Influidos por Said Al-Mundir padre, todos los hijos se inclinaron por la teología y se entusiasmaron con la corriente llamada de mutazil, los apartados, partidarios del libre albedrío. No condenaban ni rechazaban la siia y tampoco se habían puesto de su lado. En los juicios que se habían seguido contra algún sii o fatimí, cuando se detectaban en Córdoba, estuvieron al margen, incluso aplaudieron las sentencias convencidos de la justicia por considerarlos espías del califa de Egipto, Al-Muiz, distorsionadores de la política de Al-Hakan II. Ahora el Califa protector del conocimiento había muerto y los tiempos que se avecinaban, como observaba esta noche, serían diferentes. “Gobierne quien gobierne, la ortodoxia está por encima de los hombres y mi obligación es mantenerla dentro del Estado de Córdoba” —se decía Ishaq Ibrahim mientras calibraba las posturas de los reunidos. Consideraba a las corrientes teológicas y filosóficas peligrosas, con ellas creía que su cargo e imagen, dentro del orden del califato, podían encontrarse amenazadas. Abi Amir adivinaba los pensamientos del ulema y no le perdía de vista. No le temía, pero no estaba de más tenerle de su parte cuando le necesitase y por la expresión de sus ojos, cuando miraba a Al-Malik, comprendió que en cuanto pudiera se encargaría de destruir cualquier tendencia que no fuera la que defendía.
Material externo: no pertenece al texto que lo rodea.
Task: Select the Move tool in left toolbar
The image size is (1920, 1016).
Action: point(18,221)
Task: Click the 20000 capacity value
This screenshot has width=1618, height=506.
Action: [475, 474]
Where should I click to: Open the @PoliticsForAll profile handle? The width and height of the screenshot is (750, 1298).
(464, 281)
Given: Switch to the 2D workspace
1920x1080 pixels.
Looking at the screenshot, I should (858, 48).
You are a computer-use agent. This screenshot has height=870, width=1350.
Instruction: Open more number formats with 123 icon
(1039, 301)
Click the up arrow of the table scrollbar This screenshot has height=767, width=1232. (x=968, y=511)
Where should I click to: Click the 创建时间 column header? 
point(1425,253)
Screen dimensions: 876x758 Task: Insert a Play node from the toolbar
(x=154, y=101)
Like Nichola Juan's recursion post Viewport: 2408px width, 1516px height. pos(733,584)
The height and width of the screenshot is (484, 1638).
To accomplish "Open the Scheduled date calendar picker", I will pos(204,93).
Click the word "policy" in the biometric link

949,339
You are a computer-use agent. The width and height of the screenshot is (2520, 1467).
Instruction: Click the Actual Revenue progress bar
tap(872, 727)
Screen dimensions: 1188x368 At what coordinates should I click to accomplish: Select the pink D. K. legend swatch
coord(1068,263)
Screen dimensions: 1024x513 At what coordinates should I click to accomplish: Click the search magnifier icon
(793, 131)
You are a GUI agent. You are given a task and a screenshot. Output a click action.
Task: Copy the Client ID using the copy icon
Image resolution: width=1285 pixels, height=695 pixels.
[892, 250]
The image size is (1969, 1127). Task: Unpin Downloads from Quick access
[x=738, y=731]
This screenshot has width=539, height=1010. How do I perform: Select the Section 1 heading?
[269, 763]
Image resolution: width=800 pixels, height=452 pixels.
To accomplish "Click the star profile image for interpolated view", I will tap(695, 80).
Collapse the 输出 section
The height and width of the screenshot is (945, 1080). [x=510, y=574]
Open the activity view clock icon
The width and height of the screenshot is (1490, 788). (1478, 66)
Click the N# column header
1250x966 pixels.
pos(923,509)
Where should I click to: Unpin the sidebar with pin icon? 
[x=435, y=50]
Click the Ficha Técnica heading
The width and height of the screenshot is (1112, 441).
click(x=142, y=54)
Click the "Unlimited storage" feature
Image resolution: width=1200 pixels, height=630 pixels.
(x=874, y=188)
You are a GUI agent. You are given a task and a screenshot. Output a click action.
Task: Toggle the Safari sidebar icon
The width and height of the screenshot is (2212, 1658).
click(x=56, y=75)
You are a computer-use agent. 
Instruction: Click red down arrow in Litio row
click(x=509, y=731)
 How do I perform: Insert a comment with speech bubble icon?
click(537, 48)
Hudayr siguió la dirección de la mirada de su amigo y se alarmó.
—Si el Hachib consigue el apoyo de Ishaq Ibrahim, Asma será de Muhammad.
—Los pensamientos del ulema están en otra parte. No te preocupes por Asma. Esperemos cómo termina la noche y cómo opta por resolver la confabulación el Hachib. A partir de entonces hablaremos con Galib —contestó Abi Amir y volviéndose hacia su amigo le hizo un gesto de complicidad.